[antlr-interest] C# parser grammar problem
Terence Parr
parrt at cs.usfca.edu
Tue Mar 6 10:44:50 PST 2007
Hi. That line in the code indicates a malformed \uxxxx cha ref. Do
you see one in your code?
Ter
On Mar 6, 2007, at 9:33 AM, Johannes Luber wrote:
> Hello,
>
> I've converted all the rules in chapter 9 of the Ecma334-PDF, so I
> wanted to check, if I wrote the grammar correctly so far. The grammar
> check is successful, but still I can't generate the corresponding java
> files.

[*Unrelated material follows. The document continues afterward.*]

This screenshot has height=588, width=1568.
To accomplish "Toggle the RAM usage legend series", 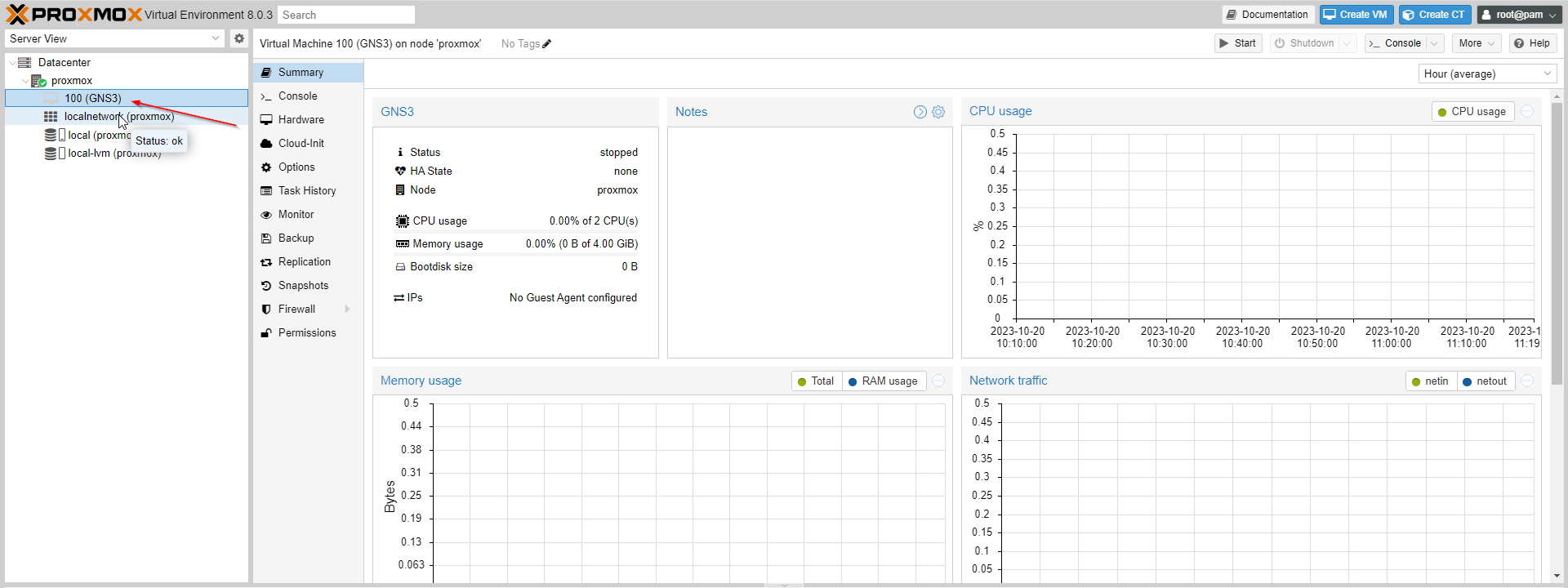I will click(883, 381).
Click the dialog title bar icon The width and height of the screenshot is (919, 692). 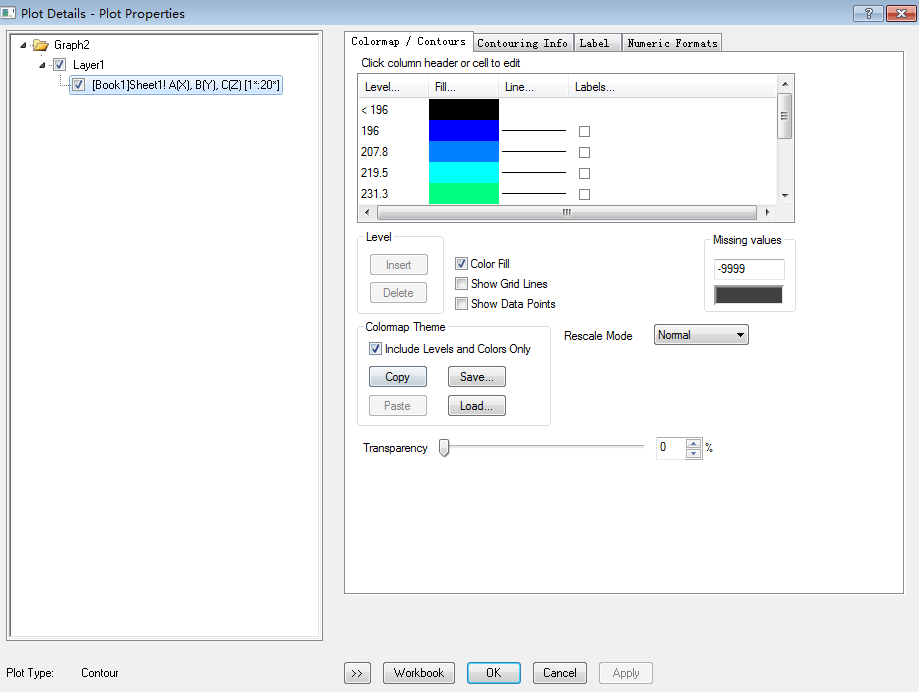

The console spits the following out exception out:
>
> java.lang.StringIndexOutOfBoundsException: String index out of
> range: 7
> at java.lang.String.substring(Unknown Source)
> at
> org.antlr.tool.Grammar.getUnescapedStringFromGrammarStringLiteral
> (Grammar.java:1432)
> at org.antlr.tool.ANTLRLexer.mCHAR_LITERAL(ANTLRLexer.java:957)
> at org.antlr.tool.ANTLRLexer.nextToken(ANTLRLexer.java:215)
> at
> antlr.TokenStreamRewriteEngine.nextToken
> (TokenStreamRewriteEngine.java:161)
> at antlr.TokenBuffer.fill(TokenBuffer.java:69)
> at antlr.TokenBuffer.LA(TokenBuffer.java:80)
> at antlr.LLkParser.LA(LLkParser.java:52)
> at org.antlr.tool.ANTLRParser.ruleScopeSpec(ANTLRParser.java:1509)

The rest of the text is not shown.